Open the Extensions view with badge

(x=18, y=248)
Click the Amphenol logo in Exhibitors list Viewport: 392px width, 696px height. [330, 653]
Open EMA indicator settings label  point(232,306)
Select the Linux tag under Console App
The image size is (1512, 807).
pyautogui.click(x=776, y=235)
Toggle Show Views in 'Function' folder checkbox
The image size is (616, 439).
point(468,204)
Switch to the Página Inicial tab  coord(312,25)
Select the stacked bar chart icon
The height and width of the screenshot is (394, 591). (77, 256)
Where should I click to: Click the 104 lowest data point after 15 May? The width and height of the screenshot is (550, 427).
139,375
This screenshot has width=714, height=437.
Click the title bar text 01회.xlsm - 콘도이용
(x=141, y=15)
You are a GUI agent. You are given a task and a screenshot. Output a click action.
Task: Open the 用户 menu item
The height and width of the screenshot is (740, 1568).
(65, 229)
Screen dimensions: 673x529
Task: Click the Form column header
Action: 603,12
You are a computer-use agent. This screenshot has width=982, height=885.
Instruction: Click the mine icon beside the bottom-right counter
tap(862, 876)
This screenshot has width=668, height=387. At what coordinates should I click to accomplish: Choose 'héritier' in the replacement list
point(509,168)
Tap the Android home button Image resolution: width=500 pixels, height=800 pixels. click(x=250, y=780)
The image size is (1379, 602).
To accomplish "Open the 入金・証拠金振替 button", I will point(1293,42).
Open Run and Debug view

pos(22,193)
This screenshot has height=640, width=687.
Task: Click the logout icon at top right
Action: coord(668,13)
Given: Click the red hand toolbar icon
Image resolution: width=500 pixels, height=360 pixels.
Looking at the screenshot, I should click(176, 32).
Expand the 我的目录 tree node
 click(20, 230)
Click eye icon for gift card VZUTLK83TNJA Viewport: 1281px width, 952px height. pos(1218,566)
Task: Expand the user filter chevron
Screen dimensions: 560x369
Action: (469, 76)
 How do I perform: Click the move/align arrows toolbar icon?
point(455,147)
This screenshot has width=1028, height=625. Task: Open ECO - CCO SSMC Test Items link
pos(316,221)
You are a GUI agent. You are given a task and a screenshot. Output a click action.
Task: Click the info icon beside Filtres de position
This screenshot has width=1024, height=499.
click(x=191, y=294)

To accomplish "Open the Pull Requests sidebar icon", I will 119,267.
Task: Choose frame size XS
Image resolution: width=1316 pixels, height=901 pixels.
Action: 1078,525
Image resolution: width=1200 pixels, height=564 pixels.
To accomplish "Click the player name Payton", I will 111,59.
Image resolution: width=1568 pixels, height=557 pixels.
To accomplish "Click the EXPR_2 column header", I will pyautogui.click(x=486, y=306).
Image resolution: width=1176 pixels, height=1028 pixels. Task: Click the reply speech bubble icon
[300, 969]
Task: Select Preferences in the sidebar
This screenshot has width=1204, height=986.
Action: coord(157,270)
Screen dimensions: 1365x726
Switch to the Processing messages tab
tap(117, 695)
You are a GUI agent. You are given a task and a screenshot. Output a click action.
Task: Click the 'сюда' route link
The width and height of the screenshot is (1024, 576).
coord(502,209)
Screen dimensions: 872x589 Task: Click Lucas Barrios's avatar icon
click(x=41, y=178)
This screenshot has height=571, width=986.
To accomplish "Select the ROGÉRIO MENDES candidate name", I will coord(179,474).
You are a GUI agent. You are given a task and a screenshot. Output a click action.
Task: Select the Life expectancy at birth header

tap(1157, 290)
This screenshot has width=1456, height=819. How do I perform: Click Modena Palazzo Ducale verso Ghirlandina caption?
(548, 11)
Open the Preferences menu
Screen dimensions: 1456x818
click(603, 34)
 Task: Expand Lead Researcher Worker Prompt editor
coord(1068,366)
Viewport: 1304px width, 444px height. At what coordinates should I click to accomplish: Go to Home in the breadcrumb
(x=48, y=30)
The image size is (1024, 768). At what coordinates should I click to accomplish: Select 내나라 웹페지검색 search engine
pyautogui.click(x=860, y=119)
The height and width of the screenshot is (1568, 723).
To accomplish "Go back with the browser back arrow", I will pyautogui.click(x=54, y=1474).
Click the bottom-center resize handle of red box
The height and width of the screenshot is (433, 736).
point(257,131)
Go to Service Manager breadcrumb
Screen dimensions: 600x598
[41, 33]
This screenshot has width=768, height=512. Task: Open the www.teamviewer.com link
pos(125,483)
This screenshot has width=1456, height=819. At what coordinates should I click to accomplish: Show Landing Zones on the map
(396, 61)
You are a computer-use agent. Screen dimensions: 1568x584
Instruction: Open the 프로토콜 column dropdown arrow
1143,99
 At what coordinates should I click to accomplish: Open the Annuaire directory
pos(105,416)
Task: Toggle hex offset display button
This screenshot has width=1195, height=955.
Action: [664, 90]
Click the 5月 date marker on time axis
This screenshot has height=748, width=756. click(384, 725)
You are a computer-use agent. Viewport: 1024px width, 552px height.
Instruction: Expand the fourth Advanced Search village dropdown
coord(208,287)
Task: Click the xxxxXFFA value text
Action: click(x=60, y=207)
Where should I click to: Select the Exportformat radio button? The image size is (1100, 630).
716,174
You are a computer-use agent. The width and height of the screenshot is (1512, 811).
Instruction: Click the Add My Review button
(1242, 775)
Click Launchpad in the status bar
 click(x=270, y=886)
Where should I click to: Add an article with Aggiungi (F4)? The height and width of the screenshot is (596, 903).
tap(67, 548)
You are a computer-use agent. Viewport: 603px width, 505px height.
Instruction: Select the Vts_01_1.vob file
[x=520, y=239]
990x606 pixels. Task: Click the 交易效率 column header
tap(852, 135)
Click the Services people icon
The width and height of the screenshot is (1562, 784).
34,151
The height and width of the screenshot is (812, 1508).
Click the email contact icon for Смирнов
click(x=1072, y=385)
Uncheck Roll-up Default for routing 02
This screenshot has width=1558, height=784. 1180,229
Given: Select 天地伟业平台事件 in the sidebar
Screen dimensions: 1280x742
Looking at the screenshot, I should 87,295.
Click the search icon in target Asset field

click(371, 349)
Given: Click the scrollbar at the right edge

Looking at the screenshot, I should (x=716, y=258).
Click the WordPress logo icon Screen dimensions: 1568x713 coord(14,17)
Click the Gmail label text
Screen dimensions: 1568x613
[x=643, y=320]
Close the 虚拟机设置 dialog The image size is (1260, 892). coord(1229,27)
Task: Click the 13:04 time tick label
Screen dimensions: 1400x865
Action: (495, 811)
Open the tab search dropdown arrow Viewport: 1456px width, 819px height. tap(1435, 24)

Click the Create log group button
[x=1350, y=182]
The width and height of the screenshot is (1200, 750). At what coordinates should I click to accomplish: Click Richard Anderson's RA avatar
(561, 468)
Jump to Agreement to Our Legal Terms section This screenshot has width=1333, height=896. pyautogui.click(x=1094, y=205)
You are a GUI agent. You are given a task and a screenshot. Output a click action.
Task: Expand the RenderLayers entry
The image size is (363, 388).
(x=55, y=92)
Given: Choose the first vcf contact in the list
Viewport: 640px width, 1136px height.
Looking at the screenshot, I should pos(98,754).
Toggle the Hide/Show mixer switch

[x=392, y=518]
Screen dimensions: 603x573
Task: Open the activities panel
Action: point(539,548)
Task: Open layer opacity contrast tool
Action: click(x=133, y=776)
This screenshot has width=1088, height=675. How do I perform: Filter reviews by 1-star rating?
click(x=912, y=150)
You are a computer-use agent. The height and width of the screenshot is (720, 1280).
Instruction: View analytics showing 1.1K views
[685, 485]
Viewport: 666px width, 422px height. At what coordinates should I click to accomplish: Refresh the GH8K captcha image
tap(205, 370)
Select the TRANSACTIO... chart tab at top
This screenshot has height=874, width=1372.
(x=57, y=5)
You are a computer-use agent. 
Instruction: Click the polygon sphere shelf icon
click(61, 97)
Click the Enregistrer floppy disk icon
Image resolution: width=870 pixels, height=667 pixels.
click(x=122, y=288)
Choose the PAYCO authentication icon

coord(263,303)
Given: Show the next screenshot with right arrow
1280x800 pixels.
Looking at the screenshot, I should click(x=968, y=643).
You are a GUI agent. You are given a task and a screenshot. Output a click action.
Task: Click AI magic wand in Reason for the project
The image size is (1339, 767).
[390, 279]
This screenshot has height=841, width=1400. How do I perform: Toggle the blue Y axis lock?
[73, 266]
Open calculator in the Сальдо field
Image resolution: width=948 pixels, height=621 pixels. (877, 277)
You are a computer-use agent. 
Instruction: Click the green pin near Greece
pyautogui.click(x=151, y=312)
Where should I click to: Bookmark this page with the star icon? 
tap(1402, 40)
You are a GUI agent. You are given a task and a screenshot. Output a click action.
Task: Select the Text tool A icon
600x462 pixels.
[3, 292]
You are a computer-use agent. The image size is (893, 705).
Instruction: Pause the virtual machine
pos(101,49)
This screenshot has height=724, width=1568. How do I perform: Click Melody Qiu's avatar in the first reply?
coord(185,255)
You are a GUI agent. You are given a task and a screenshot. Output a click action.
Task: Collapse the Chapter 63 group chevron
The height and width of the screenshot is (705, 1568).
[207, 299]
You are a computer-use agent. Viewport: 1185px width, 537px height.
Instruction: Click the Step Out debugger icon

Objective:
How many lines above contain the string "time", counting only matches with the same capitalization? Reply with the number alone.

Problem solution:
2